The California Autobody Association had another successful year in 2012, reports David McClune, CAA’s Executive Director.
CAA President Dave Picton implemented an aggressive marketing campaign for the association in 2012, which brought in over 75 new members. In addition, the president and the board made improvements in the CAA website to further educate the association members.
CAA state chapters continued to work with the Labor Enforcement Task Force (LETF) by scheduling meetings to educate members, explaining their inspection process and the areas that the task force focused on to fight the underground economy through education and enforcement.
CAA has continued in 2012 to improve on Rule 1147 that passed Sept. 9, 2011 in the South Coast Air Quality Management District (SCAQMD ).
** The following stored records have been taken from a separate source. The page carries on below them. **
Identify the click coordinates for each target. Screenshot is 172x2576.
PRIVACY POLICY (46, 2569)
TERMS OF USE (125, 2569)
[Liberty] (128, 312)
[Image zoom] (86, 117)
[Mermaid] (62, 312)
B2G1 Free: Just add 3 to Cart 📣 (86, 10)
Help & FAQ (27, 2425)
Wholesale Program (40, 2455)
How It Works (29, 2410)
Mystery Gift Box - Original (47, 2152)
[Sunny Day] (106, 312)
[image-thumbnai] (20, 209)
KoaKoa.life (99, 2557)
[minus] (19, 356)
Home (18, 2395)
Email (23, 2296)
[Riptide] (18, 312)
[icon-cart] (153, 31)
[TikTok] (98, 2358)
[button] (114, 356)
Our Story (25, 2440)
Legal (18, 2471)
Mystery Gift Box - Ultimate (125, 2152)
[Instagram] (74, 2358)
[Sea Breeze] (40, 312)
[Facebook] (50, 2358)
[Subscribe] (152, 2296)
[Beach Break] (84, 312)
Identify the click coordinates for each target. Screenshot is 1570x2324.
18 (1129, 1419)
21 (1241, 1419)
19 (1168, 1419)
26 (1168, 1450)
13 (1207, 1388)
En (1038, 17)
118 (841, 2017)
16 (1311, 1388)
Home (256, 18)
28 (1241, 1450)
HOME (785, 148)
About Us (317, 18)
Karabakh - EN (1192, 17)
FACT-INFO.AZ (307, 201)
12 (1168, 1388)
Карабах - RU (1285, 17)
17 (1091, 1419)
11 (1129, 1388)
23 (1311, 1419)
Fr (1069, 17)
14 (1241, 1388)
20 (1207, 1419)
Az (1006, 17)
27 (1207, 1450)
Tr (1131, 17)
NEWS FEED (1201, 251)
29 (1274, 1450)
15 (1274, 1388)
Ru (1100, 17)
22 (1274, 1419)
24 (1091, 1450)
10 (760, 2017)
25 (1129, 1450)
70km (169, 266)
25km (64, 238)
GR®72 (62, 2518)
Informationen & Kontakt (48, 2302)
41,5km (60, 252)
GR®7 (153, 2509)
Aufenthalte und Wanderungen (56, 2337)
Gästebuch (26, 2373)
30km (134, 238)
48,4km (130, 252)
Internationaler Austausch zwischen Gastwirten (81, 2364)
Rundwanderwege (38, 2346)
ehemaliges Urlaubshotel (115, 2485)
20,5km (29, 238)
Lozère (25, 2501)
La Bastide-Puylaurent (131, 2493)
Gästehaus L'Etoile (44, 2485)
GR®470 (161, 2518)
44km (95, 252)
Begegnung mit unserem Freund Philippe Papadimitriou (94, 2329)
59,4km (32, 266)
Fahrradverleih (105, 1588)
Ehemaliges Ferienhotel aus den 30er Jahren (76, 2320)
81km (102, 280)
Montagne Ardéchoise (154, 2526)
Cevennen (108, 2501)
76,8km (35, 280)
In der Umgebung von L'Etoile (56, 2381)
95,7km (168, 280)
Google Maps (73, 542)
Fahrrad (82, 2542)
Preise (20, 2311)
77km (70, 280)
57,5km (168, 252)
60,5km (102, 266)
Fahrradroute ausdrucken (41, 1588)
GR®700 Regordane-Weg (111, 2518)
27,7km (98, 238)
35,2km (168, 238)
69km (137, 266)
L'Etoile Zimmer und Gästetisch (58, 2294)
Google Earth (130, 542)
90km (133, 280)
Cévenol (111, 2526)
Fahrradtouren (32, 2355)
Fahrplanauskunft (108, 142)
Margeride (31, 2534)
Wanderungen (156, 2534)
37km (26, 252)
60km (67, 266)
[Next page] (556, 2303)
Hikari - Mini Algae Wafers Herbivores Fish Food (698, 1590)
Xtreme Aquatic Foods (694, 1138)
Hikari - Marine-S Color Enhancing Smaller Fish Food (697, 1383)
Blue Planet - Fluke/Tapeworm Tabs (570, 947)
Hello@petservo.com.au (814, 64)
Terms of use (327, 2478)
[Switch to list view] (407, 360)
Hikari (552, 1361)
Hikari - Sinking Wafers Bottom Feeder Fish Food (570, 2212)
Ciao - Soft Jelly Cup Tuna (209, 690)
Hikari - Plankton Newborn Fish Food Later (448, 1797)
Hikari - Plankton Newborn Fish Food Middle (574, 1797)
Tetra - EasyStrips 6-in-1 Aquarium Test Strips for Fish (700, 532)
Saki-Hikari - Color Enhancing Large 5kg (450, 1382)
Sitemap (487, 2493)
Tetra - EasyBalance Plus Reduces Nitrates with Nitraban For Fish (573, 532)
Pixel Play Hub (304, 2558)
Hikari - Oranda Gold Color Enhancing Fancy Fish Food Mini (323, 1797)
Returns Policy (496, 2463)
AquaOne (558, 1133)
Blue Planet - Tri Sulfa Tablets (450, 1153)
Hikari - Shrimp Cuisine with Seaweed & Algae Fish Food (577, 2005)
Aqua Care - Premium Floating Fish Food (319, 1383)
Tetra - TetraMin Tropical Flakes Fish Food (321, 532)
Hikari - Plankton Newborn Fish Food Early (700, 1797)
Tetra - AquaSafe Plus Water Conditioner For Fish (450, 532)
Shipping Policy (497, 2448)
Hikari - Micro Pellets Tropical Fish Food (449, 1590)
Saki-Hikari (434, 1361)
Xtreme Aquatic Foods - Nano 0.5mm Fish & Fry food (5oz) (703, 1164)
There were many concessions approved, but a very important one was that almost no one would have to purchase a low NOx burner until 2017, which has saved shops thousands of dollars. The district is now required to do a technology assessment, a cost effectiveness study, and an affordability study. These studies may further exempt shops, which is an on-going project that CAA and other groups are working hard to accomplish.
CAA co-sponsored the California Retail & Trade Business Conference in Los Angeles on Nov. 1. This conference was hosted by the California State Board of Equalization and titled Minimize the Frustration of Taxation. This was one of many ways that CAA and its chapters provided on-going education to its members.
There were a number of legislative bills that were defeated in 2012 that would have been very detrimental to the collision repair industry that involved CAA and other groups who worked hard to defeat these bills.
SB 1460 (Yee) CAA was opposed. This bill would have eliminated current law, which requires insurers who compel consumers to accept non-OEM crash parts when vehicles are repaired to warrant the parts are “of like kind, quality, safety, fit and performance” as OEM crash parts. The bill would have shifted all insurer warranty responsibility of aftermarket crash parts to the repair shop, third party vendors and suppliers. The bill also would have created a new legal presumption that all certified crash parts are presumed sufficient to return the motor vehicle to its pre-loss condition, even though the part may not fit properly or is defective. This bill did not pass.
AB 1098 (Hagman) CAA was opposed. The amended version of the bill would have eliminated long-standing law that provided for fair and reasonable auto body practices. It was a last minute “gut and amend” and similar to SB 1460 (Yee). The automotive repair version was defeated.
AB 2505 (Ma) CAA was opposed. This bill would have required that non-original equipment manufacturer certified aftermarket crash parts, including the name of the certifying entity, be identified on the written estimate and invoice without providing definitions for “certified” and certifying entity. This bill died.
The CAA worked closely in 2012 with the Department of Insurance (DOI) on improving and clarifying some of the current regulations. The DOI released the final version of the proposed regulations dealing with standards for reasonable auto body repairs and procedures and use of aftermarket crash parts.
The CAA believes these regulations are fair and reasonable for consumers, repair shops and insurers. The CAA is supporting the passage of the regulations and feel these will be very important for auto body shops. These should be finalized in early 2013.
The DOI will also be releasing the latest draft of regulations pertaining to clarifying labor rate survey standards for conducting surveys and clarification of customer steering.
The CAA has been actively involved with these important issues as well and will continue working with the DOI in providing input and keeping members advised.